Chez AWS, nous sommes conscients que cela n’est pas la bonne façon de vendre nos services, et pensons que les clients auront d’autant plus envie d’utiliser nos services qu’ils seront effectivement libres, à tout moment, de repartir et de changer de fournisseur.
Mais pourquoi serions-nous différents chez AWS ?

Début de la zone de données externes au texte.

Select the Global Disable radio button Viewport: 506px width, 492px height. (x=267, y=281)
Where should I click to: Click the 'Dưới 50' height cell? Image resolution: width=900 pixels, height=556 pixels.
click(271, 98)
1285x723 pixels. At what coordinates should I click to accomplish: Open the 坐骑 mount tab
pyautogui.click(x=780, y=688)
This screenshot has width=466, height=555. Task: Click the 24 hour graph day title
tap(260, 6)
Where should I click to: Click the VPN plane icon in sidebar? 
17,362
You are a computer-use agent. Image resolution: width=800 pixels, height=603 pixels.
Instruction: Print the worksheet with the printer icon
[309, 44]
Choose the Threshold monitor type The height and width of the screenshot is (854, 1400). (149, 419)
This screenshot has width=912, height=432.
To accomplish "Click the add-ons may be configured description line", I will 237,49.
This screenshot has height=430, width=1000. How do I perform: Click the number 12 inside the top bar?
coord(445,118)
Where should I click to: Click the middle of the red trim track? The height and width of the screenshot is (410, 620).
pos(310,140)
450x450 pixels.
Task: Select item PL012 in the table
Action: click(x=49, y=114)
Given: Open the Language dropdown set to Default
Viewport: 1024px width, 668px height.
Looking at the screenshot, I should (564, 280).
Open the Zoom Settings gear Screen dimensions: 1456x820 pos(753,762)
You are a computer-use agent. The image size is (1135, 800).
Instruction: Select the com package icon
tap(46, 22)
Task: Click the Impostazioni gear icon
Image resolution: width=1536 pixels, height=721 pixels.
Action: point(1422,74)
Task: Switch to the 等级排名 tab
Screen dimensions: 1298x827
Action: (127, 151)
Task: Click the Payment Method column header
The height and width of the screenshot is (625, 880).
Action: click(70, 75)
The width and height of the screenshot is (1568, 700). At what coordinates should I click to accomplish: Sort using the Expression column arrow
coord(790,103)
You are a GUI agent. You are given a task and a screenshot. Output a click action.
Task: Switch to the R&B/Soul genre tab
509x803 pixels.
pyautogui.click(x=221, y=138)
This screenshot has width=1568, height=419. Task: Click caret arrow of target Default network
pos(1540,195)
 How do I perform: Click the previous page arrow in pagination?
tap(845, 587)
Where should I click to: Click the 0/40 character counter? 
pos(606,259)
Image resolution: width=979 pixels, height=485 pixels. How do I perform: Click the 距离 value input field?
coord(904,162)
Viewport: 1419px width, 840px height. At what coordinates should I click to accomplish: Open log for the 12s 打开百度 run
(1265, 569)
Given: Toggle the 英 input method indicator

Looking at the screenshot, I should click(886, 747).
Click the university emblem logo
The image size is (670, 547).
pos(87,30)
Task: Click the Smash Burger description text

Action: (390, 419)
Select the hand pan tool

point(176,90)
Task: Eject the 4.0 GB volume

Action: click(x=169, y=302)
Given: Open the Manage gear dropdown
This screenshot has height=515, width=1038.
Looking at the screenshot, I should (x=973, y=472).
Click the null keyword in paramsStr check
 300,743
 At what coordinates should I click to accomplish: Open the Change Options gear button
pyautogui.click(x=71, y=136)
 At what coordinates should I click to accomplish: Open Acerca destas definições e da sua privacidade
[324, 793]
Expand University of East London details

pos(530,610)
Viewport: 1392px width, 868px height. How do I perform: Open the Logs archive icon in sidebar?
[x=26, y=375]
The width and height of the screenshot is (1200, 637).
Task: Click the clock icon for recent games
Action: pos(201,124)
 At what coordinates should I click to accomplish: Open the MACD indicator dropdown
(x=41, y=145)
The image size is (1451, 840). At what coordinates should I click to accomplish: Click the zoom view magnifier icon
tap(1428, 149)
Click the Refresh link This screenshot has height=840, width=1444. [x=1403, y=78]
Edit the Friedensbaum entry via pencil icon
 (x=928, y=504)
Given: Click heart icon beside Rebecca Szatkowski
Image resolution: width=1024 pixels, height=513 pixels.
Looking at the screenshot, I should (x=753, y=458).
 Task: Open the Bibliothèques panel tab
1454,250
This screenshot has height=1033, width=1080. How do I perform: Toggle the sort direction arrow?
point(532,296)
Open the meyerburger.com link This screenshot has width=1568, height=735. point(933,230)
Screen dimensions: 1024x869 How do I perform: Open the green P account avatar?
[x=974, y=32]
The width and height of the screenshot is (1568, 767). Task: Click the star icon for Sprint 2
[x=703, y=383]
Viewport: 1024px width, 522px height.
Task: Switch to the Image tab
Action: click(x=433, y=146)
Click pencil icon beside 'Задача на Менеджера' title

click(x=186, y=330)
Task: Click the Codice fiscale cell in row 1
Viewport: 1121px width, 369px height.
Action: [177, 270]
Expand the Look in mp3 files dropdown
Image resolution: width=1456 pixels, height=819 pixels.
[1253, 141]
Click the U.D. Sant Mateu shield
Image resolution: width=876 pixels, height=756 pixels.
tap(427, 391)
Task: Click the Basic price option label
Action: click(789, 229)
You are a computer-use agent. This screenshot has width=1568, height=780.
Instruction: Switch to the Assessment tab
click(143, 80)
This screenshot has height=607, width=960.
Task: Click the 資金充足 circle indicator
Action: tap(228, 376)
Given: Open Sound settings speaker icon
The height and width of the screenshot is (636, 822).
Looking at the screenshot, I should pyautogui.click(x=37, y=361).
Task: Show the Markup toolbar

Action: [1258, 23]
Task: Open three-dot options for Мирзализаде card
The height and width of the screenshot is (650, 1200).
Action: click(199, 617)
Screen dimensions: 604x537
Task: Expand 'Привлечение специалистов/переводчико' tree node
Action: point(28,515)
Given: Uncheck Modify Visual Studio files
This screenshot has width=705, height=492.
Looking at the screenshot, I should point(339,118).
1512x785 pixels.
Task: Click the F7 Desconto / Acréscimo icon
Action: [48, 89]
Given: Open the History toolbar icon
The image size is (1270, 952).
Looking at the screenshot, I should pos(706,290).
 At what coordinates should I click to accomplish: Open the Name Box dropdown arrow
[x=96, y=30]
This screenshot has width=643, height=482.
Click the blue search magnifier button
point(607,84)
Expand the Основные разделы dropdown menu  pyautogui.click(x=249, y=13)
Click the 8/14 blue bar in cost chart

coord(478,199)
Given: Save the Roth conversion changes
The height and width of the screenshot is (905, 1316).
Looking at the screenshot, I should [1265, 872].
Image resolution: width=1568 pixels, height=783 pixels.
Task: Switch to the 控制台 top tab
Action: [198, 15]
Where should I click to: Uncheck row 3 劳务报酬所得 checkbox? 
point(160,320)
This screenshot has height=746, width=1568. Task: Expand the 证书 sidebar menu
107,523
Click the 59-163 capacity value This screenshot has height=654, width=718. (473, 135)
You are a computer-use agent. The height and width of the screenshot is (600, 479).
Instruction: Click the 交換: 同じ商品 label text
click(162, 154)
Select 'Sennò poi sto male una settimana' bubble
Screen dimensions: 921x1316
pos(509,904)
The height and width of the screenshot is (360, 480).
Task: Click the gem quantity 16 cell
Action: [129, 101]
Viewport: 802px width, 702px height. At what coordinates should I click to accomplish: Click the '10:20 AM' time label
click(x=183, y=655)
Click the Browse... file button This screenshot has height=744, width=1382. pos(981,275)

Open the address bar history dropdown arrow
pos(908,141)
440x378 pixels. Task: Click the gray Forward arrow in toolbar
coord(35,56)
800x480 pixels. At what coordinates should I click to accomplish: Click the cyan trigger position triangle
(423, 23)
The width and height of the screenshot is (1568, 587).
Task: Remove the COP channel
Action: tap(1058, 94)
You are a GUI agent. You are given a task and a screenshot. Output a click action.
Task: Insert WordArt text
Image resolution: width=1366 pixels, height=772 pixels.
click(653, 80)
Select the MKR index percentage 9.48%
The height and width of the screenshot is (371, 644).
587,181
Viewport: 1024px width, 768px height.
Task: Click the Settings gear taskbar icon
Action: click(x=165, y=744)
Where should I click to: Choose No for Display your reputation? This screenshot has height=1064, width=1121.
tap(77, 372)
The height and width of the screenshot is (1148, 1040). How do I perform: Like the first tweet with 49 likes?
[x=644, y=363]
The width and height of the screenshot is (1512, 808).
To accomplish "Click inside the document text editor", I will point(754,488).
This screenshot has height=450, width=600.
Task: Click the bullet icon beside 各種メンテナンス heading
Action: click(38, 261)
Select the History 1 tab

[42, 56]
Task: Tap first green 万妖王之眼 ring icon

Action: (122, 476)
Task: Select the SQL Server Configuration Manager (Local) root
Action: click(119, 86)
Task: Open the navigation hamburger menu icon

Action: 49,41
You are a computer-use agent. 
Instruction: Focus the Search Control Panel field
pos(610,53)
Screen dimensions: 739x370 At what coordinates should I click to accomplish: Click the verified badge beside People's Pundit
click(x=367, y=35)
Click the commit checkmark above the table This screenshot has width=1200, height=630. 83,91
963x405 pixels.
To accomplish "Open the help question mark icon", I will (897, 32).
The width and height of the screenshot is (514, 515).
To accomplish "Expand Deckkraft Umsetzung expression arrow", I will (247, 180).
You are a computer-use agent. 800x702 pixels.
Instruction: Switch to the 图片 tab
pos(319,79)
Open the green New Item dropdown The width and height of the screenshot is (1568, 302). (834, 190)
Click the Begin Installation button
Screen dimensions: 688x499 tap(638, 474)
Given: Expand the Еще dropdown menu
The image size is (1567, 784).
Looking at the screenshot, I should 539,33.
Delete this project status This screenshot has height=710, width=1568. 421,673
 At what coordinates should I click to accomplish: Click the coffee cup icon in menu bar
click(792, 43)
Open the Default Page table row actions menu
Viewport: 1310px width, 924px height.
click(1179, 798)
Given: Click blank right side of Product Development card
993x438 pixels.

Ce qui fait notre particularité, dans la culture d’entreprise d’Amazon, ce sont les leadership principles, et notre volonté de rester une “day one company” comme une condition essentielle pour rester innovante (voir la lettre aux actionnaires de Jeff Bezos de 2016). Savoir qu’un client peut quitter AWS à tout moment, c’est un mécanisme puissant qui nous oblige à obtenir et conserver sa confiance sur le long terme pour qu’il ait envie de continuer à utiliser le cloud, parce que la qualité de ce que nous faisons lui plaît, et parce que ça l’aide à résoudre ses problèmes. C’est un mécanisme extrêmement important, lié à plusieurs leadership principles (“Earn Trust”, “Customer Obsession”), assumé par notre management, qui fait partie des rouages essentiels de notre succès, pour nous obliger à innover, à nous renouveler pour répondre aux nouvelles attentes, et ainsi éviter de devenir “Day Two”. De façon très concrète, nos actions individuelles sont effectivement évaluées, qu’on ait un rôle technique ou commercial, sur ces principes de long terme.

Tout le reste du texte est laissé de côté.